**ENTRIES SUPPLIED**
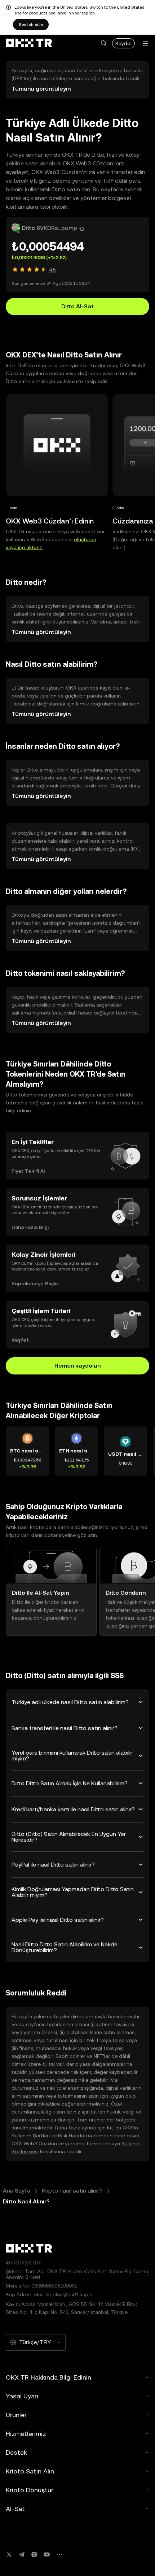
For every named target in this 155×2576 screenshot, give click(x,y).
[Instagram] (34, 2554)
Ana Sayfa (16, 2190)
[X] (9, 2554)
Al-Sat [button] (15, 2508)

**EXERCISE BRIEF**
All of the listing should be transcribed exactly, but none of its images.

**RESULT FOR THIS EXERCISE**
For every named target in this 155×2576 screenshot, give click(x,y).
[Instagram] (34, 2554)
Ana Sayfa (16, 2190)
[X] (9, 2554)
Al-Sat [button] (15, 2508)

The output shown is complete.